> [Action item]:
Would you please return the data below verbatim, without its pictures?

> [Data listing]:

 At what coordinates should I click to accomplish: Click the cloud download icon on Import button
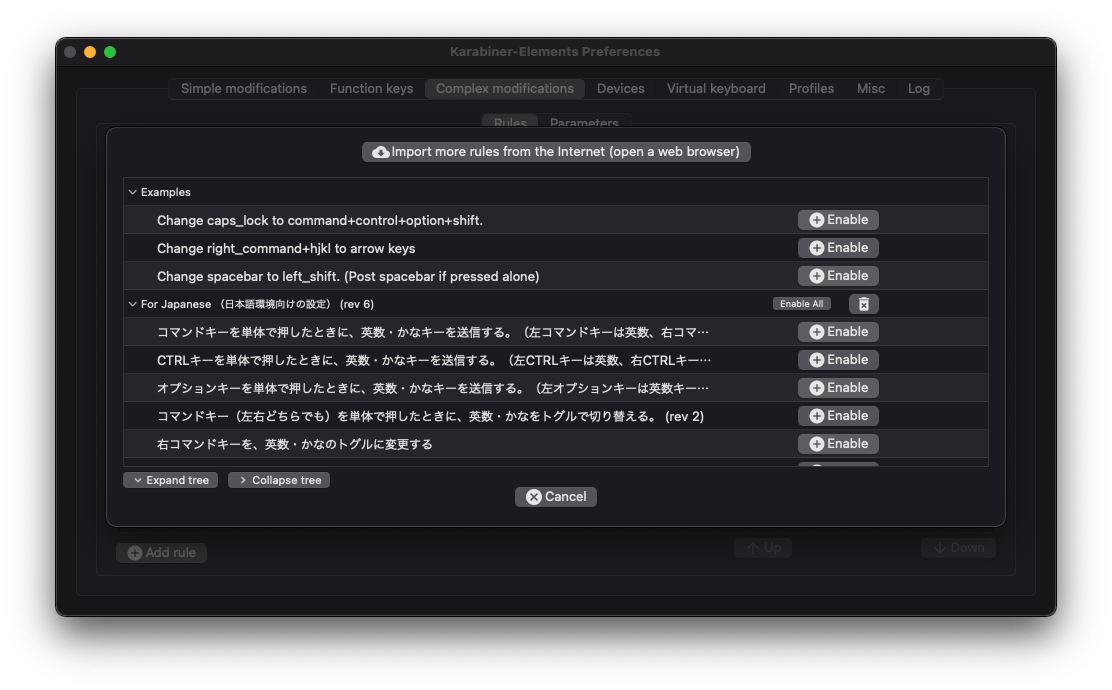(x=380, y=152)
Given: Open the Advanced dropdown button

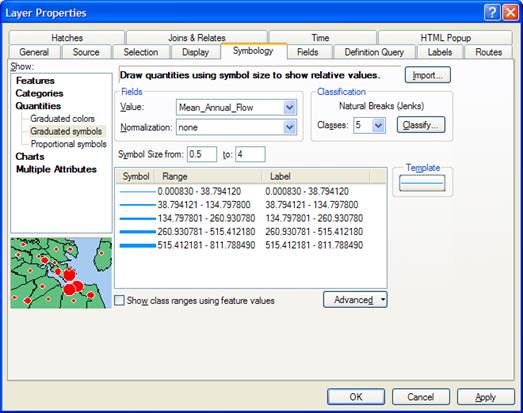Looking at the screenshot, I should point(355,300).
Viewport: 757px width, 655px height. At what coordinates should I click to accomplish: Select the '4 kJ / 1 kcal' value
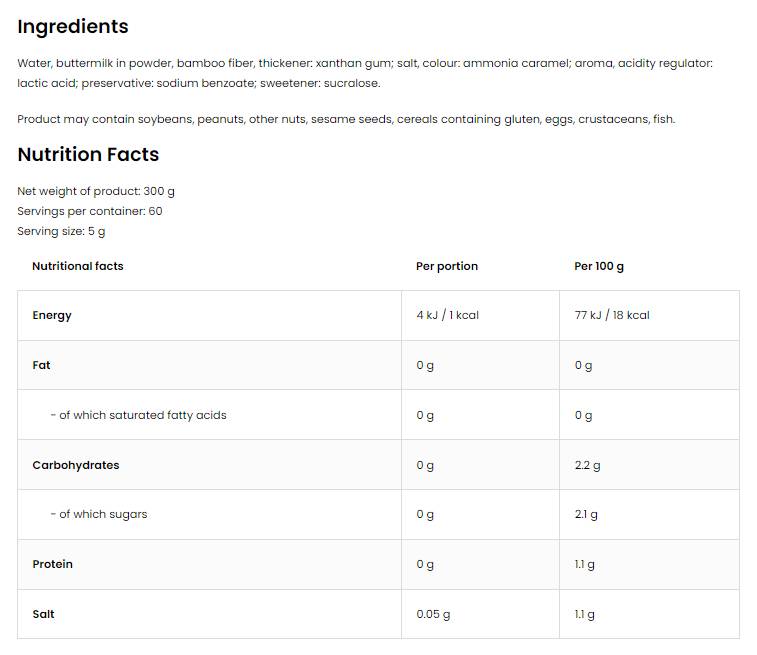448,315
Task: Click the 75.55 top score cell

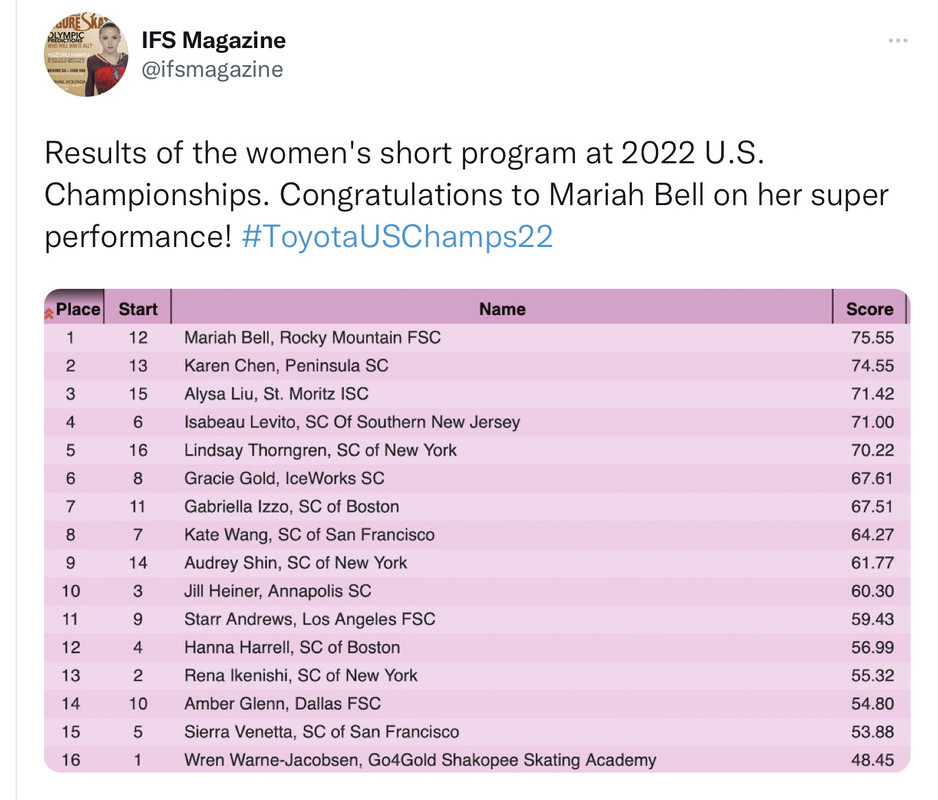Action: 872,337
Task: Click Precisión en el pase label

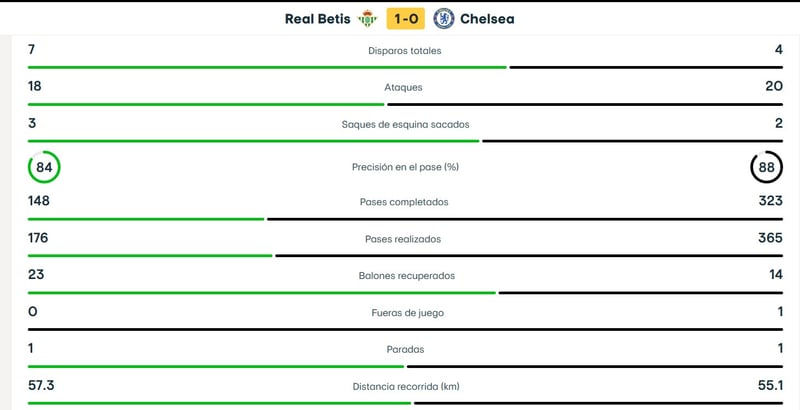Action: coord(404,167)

> [Expected answer]:
 At what coordinates should I click to accomplish: Click the cloud download icon on Import button
(x=380, y=152)
Given: Open the Advanced dropdown button

Looking at the screenshot, I should point(355,300).
Viewport: 757px width, 655px height. At what coordinates should I click to accomplish: Select the '4 kJ / 1 kcal' value
448,315
Task: Click the 75.55 top score cell

Action: 872,337
Task: Click Precisión en el pase label

Action: coord(404,167)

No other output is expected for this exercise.